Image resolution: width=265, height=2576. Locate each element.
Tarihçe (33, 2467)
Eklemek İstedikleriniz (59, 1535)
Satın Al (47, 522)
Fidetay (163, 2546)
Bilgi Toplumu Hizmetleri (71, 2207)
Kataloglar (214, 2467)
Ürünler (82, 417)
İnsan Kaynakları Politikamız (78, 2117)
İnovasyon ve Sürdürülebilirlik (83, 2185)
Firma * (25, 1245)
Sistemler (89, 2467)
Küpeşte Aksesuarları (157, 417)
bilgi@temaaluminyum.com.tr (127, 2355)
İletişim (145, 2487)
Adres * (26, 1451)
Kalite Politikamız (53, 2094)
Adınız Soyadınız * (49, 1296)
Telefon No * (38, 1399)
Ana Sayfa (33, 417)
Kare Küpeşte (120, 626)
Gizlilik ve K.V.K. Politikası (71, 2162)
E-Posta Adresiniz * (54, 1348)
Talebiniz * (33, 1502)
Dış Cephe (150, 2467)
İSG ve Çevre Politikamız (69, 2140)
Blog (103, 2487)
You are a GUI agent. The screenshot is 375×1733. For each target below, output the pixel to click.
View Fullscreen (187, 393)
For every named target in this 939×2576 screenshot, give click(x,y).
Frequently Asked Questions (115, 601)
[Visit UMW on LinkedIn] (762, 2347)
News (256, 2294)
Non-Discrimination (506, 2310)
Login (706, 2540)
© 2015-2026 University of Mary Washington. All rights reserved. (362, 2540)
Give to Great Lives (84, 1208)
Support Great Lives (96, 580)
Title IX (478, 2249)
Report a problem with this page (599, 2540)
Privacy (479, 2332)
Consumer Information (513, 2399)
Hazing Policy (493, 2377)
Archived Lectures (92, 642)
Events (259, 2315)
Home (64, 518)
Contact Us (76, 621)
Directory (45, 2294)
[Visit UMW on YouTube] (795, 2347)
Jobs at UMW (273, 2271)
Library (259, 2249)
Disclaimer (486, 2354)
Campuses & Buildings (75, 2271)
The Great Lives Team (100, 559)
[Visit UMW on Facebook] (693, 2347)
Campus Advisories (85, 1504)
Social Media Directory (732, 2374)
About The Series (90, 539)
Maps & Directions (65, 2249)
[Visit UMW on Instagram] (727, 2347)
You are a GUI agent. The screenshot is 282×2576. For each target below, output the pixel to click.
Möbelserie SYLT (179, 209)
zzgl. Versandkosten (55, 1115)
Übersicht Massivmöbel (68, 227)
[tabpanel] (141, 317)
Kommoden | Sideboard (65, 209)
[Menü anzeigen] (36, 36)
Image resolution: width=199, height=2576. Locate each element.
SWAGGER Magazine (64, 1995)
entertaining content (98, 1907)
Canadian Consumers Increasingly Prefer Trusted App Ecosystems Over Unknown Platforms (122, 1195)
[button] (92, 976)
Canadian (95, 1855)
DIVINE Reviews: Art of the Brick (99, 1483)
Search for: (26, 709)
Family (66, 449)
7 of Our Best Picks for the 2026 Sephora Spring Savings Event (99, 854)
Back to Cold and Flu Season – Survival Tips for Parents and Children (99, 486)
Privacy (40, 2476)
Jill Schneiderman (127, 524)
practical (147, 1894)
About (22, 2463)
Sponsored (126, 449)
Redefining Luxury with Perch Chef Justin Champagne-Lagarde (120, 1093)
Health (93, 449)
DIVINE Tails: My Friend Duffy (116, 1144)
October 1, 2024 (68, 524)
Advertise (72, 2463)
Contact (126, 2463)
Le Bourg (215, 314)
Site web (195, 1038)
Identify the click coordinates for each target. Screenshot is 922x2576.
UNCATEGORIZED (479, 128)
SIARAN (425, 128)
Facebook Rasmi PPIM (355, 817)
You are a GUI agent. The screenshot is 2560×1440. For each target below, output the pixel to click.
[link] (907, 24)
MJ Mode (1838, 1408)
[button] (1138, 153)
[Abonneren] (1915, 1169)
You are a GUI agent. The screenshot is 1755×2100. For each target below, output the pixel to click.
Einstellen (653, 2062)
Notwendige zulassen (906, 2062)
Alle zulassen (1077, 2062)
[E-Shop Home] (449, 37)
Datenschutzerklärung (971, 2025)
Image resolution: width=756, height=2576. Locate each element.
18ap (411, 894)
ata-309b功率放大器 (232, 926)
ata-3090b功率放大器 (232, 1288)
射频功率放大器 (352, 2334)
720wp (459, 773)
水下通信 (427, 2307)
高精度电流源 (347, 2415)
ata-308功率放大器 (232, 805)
::::::::::
| YOUR ASSIGNMENT |
Retype all of the material exactly as it stands above.

| TASK RESPONSE |
Image resolution: width=265, height=2576. Locate each element.
Tarihçe (33, 2467)
Eklemek İstedikleriniz (59, 1535)
Satın Al (47, 522)
Fidetay (163, 2546)
Bilgi Toplumu Hizmetleri (71, 2207)
Kataloglar (214, 2467)
Ürünler (82, 417)
İnsan Kaynakları Politikamız (78, 2117)
İnovasyon ve Sürdürülebilirlik (83, 2185)
Firma * (25, 1245)
Sistemler (89, 2467)
Küpeşte Aksesuarları (157, 417)
bilgi@temaaluminyum.com.tr (127, 2355)
İletişim (145, 2487)
Adres * (26, 1451)
Kalite Politikamız (53, 2094)
Adınız Soyadınız * (49, 1296)
Telefon No * (38, 1399)
Ana Sayfa (33, 417)
Kare Küpeşte (120, 626)
Gizlilik ve K.V.K. Politikası (71, 2162)
E-Posta Adresiniz * (54, 1348)
Talebiniz * (33, 1502)
Dış Cephe (150, 2467)
İSG ve Çevre Politikamız (69, 2140)
Blog (103, 2487)
You are a GUI agent. The screenshot is 375×1733. For each target below, output the pixel to click.
View Fullscreen (187, 393)
For every named target in this 939×2576 screenshot, give click(x,y).
Frequently Asked Questions (115, 601)
[Visit UMW on LinkedIn] (762, 2347)
News (256, 2294)
Non-Discrimination (506, 2310)
Login (706, 2540)
© 2015-2026 University of Mary Washington. All rights reserved. (362, 2540)
Give to Great Lives (84, 1208)
Support Great Lives (96, 580)
Title IX (478, 2249)
Report a problem with this page (599, 2540)
Privacy (479, 2332)
Consumer Information (513, 2399)
Hazing Policy (493, 2377)
Archived Lectures (92, 642)
Events (259, 2315)
Home (64, 518)
Contact Us (76, 621)
Directory (45, 2294)
[Visit UMW on YouTube] (795, 2347)
Jobs at UMW (273, 2271)
Library (259, 2249)
Disclaimer (486, 2354)
Campuses & Buildings (75, 2271)
The Great Lives Team (100, 559)
[Visit UMW on Facebook] (693, 2347)
Campus Advisories (85, 1504)
Social Media Directory (732, 2374)
About The Series (90, 539)
Maps & Directions (65, 2249)
[Visit UMW on Instagram] (727, 2347)
You are a GUI agent. The screenshot is 282×2576. For each target below, output the pixel to click.
Möbelserie SYLT (179, 209)
zzgl. Versandkosten (55, 1115)
Übersicht Massivmöbel (68, 227)
[tabpanel] (141, 317)
Kommoden | Sideboard (65, 209)
[Menü anzeigen] (36, 36)
Image resolution: width=199, height=2576. Locate each element.
SWAGGER Magazine (64, 1995)
entertaining content (98, 1907)
Canadian Consumers Increasingly Prefer Trusted App Ecosystems Over Unknown Platforms (122, 1195)
[button] (92, 976)
Canadian (95, 1855)
DIVINE Reviews: Art of the Brick (99, 1483)
Search for: (26, 709)
Family (66, 449)
7 of Our Best Picks for the 2026 Sephora Spring Savings Event (99, 854)
Back to Cold and Flu Season – Survival Tips for Parents and Children (99, 486)
Privacy (40, 2476)
Jill Schneiderman (127, 524)
practical (147, 1894)
About (22, 2463)
Sponsored (126, 449)
Redefining Luxury with Perch Chef Justin Champagne-Lagarde (120, 1093)
Health (93, 449)
DIVINE Tails: My Friend Duffy (116, 1144)
October 1, 2024 (68, 524)
Advertise (72, 2463)
Contact (126, 2463)
Le Bourg (215, 314)
Site web (195, 1038)
Identify the click coordinates for each target. Screenshot is 922x2576.
UNCATEGORIZED (479, 128)
SIARAN (425, 128)
Facebook Rasmi PPIM (355, 817)
You are a GUI agent. The screenshot is 2560×1440. For each target below, output the pixel to click.
[link] (907, 24)
MJ Mode (1838, 1408)
[button] (1138, 153)
[Abonneren] (1915, 1169)
You are a GUI agent. The screenshot is 1755×2100. For each target below, output the pixel to click.
Einstellen (653, 2062)
Notwendige zulassen (906, 2062)
Alle zulassen (1077, 2062)
[E-Shop Home] (449, 37)
Datenschutzerklärung (971, 2025)
Image resolution: width=756, height=2576. Locate each element.
18ap (411, 894)
ata-309b功率放大器 (232, 926)
ata-3090b功率放大器 (232, 1288)
射频功率放大器 (352, 2334)
720wp (459, 773)
水下通信 (427, 2307)
高精度电流源 (347, 2415)
ata-308功率放大器 (232, 805)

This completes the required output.